Top of Source material
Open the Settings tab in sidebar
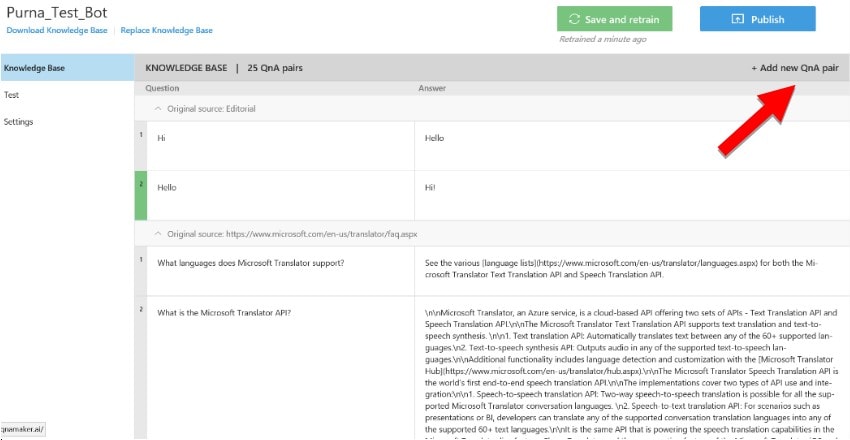 (18, 122)
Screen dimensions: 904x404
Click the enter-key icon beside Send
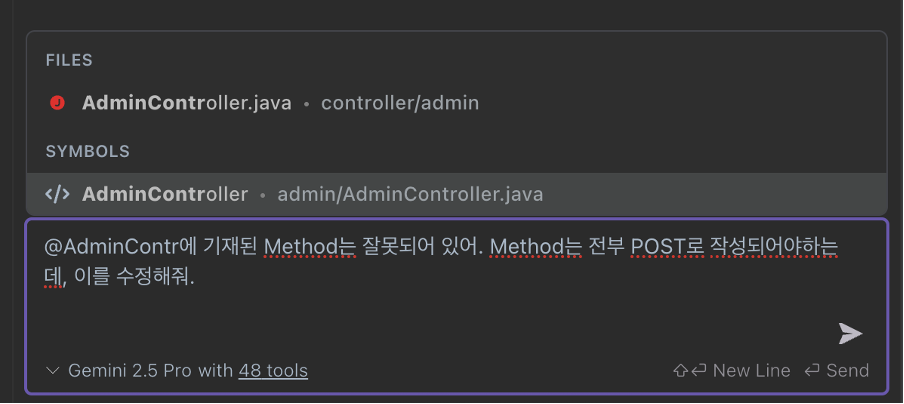click(812, 370)

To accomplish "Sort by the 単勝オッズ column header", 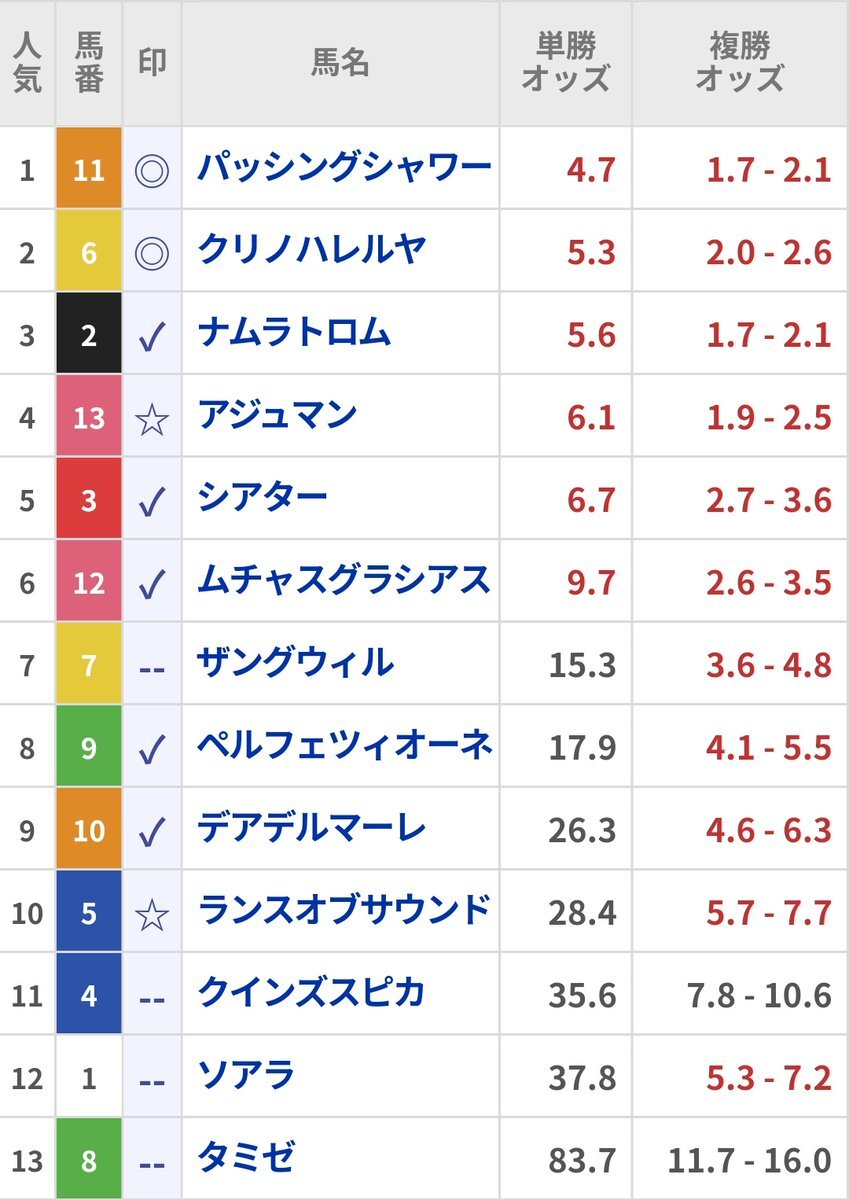I will (x=565, y=62).
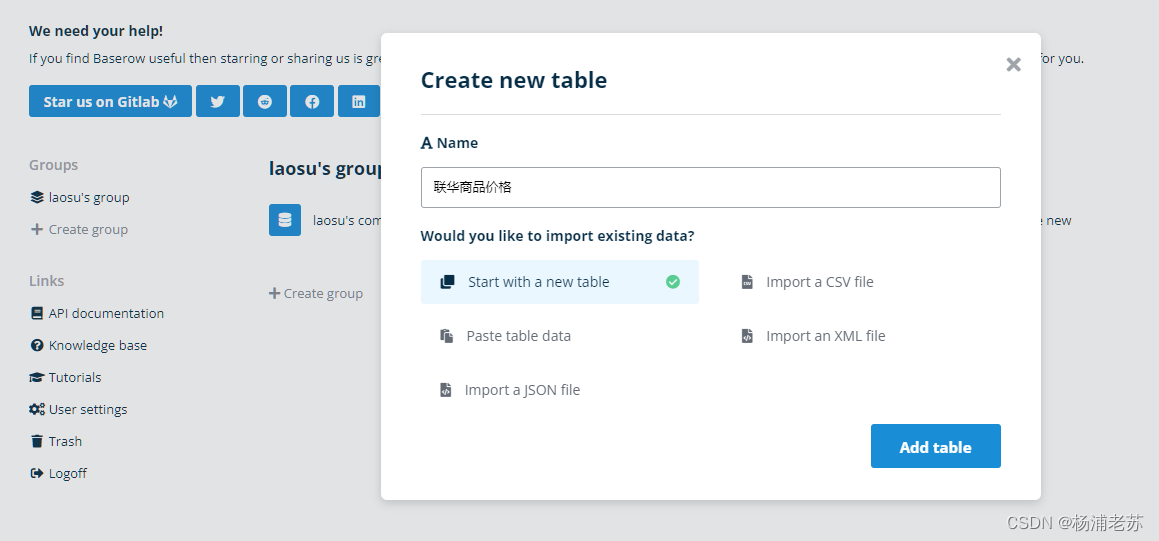Click the Twitter share icon button
1159x541 pixels.
[217, 101]
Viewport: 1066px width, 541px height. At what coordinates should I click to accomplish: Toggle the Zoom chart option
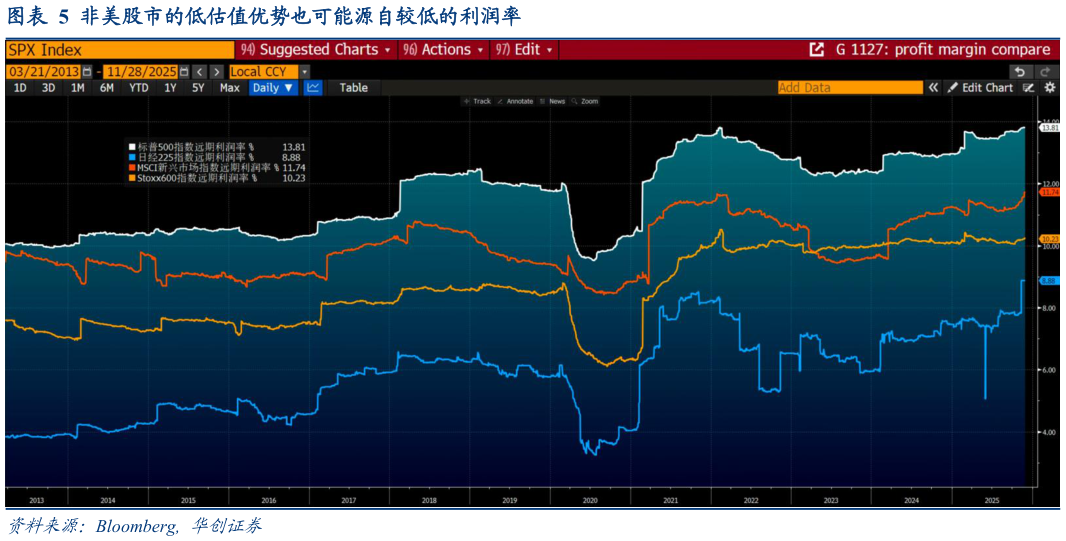pos(584,101)
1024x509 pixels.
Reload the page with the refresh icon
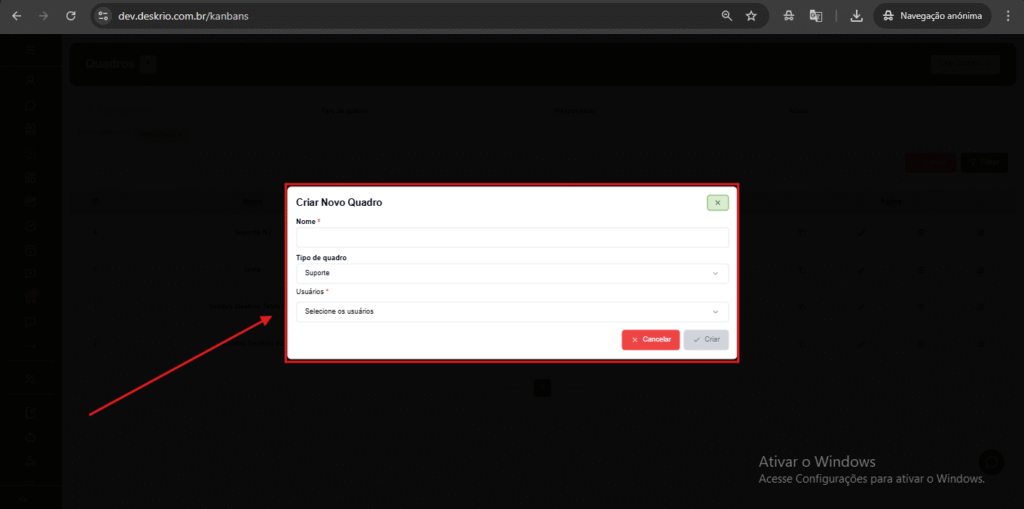click(x=70, y=16)
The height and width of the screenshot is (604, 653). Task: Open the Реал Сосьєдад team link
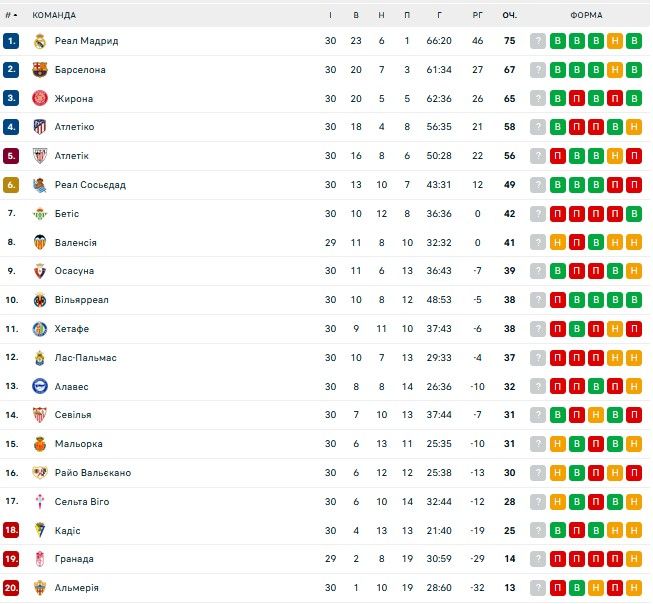click(90, 185)
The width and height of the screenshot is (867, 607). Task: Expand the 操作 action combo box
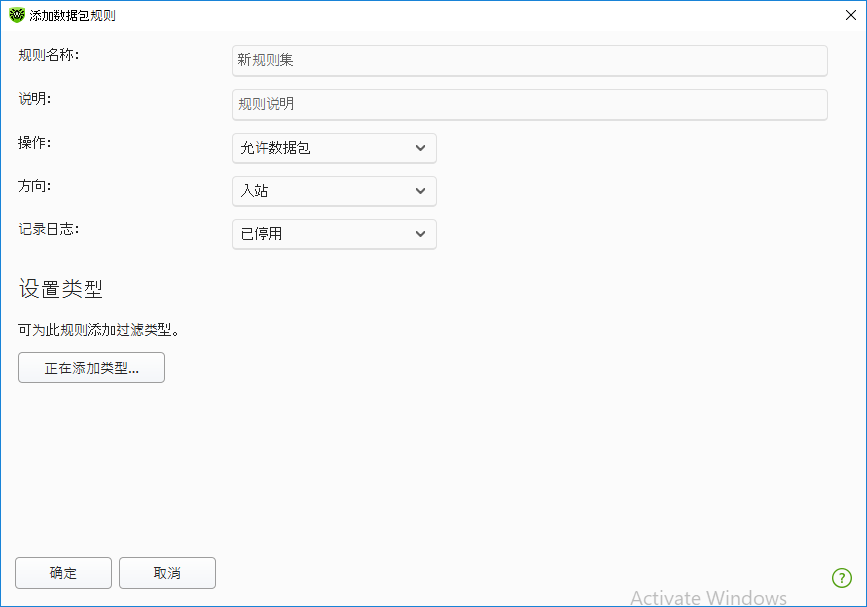pyautogui.click(x=334, y=148)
Bottom of Source material
What you have to do: The result should hold only the lines from the line with "The width and" through the final line of the records above, copied exactly, with pictures left out.

Result for this task:
The width and height of the screenshot is (867, 607). Task: Expand the 操作 action combo box
pyautogui.click(x=334, y=148)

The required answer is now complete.